▸ **Goal of the exercise**
Your result should be the lines holding the word "timestamp", copied from the entries below.

▸ **The records**

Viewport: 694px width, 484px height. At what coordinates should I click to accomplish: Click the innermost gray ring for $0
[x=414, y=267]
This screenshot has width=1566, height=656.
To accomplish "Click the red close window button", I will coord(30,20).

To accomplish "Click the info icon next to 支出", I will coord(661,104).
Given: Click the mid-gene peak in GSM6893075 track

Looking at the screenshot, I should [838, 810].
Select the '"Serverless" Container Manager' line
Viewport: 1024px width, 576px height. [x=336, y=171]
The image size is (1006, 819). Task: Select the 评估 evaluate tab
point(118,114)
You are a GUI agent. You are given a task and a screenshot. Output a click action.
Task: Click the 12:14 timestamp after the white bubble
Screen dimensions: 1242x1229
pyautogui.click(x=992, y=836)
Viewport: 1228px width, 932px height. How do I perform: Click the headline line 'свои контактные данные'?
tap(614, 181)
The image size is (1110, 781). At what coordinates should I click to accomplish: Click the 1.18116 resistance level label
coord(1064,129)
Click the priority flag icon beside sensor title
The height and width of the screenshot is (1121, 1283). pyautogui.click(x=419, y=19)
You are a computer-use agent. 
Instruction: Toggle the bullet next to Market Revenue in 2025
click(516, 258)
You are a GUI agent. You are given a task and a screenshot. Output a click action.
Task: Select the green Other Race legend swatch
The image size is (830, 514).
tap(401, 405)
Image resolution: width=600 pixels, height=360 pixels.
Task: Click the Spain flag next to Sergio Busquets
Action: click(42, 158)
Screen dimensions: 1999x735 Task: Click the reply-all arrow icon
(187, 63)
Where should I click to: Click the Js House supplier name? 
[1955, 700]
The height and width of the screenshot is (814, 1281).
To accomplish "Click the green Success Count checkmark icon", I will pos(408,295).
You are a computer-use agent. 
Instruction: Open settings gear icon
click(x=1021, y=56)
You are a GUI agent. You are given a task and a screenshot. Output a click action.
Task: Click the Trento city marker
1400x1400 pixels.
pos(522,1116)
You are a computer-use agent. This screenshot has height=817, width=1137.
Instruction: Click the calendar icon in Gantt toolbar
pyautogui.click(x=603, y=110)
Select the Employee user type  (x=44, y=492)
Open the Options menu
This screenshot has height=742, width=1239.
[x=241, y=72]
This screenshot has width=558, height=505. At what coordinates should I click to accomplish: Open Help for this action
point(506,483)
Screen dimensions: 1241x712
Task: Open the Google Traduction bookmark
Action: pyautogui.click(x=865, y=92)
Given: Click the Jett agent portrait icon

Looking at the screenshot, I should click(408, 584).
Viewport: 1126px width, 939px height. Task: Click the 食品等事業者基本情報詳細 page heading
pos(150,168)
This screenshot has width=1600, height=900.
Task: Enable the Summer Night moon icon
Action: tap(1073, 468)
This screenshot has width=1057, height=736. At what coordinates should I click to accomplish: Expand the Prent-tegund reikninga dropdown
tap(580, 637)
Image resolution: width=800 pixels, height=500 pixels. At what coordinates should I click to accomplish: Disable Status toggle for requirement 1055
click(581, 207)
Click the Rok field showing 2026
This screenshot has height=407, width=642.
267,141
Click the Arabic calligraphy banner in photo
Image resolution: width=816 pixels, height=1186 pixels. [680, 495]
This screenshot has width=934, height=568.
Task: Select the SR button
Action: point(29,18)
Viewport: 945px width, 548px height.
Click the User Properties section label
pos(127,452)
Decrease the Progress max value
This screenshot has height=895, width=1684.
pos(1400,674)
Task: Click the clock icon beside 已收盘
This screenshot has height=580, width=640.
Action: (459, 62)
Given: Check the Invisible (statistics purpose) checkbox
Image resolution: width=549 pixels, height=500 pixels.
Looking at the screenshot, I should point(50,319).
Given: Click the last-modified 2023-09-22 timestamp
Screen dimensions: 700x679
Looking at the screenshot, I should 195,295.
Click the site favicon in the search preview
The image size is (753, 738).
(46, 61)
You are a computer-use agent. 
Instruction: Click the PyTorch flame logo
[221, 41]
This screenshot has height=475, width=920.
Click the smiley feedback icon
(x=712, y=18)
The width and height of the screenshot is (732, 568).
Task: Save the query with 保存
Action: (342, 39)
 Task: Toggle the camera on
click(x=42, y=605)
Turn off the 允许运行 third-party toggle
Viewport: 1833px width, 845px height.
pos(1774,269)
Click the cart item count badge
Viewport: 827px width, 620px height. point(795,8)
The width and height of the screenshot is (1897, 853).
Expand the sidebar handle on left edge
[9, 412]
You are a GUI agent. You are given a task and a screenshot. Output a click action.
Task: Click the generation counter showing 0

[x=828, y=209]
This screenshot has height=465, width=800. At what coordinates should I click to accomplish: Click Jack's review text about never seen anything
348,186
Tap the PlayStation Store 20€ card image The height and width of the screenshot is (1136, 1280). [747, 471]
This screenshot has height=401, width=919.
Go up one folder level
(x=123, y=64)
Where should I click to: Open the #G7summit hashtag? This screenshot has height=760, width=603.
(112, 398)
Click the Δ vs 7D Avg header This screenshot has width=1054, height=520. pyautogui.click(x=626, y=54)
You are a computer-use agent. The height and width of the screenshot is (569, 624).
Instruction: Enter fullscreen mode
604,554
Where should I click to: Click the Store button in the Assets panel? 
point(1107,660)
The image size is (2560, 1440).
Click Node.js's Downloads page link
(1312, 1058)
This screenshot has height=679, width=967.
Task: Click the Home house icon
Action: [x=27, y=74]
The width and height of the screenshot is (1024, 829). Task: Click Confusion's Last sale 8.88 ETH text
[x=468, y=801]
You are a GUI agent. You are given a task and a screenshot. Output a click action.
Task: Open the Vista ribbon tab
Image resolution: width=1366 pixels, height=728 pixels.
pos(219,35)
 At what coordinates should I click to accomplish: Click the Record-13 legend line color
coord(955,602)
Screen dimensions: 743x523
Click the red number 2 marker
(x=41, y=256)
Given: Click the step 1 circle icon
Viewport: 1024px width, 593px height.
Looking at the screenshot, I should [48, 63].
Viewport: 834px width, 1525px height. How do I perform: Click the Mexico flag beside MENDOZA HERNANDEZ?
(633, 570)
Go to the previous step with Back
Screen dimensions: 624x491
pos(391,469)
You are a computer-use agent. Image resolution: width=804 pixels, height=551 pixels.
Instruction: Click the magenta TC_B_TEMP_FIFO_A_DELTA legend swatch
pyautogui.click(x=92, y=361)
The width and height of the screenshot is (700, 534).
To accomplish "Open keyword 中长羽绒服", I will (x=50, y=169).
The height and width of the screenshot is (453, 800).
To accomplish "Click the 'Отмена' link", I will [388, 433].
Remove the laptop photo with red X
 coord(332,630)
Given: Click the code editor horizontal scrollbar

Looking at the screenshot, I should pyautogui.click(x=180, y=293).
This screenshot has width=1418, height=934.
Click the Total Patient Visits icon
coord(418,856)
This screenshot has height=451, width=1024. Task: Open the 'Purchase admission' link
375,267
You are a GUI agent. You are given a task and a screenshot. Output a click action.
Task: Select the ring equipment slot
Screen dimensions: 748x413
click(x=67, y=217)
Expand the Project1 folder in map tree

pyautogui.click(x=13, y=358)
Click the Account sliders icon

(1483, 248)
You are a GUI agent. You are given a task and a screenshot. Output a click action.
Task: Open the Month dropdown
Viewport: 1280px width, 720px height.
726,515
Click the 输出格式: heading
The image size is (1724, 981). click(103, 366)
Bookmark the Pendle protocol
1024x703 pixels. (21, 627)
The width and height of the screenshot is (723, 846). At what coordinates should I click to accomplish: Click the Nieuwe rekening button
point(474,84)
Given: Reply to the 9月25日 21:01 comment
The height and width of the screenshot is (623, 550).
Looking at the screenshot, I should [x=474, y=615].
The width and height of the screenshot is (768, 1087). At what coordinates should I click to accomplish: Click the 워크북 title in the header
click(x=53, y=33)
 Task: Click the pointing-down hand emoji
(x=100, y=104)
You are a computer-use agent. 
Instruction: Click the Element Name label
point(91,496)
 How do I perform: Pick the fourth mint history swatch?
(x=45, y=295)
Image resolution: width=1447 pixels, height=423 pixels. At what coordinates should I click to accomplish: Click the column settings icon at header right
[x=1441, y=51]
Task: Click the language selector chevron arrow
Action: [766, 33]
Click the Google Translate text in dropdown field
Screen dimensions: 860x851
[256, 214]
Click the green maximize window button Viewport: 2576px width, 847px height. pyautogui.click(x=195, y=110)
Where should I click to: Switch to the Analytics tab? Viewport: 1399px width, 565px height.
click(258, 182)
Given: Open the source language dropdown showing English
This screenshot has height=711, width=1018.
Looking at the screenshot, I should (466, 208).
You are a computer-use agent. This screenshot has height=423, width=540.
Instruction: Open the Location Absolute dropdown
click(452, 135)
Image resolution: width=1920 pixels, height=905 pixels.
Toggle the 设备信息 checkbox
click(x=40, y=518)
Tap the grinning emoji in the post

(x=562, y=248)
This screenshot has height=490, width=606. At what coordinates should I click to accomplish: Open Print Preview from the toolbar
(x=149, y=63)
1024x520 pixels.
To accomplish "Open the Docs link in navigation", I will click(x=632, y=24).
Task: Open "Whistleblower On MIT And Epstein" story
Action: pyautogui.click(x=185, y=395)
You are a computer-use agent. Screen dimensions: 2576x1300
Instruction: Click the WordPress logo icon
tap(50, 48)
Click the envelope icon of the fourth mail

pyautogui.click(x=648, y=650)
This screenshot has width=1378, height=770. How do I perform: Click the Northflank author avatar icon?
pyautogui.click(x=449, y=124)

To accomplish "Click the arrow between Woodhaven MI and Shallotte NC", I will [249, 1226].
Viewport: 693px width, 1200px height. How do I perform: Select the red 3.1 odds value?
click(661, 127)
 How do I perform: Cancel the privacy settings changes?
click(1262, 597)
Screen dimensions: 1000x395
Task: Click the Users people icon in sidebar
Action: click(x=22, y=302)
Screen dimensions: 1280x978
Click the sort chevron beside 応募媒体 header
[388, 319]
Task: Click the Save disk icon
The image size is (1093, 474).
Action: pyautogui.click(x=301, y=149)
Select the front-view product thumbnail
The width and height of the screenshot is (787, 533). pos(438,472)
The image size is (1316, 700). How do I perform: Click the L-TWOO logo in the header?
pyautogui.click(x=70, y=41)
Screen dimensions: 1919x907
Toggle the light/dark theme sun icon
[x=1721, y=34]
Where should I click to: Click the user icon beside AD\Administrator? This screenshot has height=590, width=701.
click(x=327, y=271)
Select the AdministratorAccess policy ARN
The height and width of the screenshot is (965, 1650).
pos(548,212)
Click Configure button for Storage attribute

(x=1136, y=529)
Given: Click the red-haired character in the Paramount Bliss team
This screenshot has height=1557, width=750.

▸ **Exercise response**
Task: Click the 12:14 timestamp after the white bubble
Given: Click the last-modified 2023-09-22 timestamp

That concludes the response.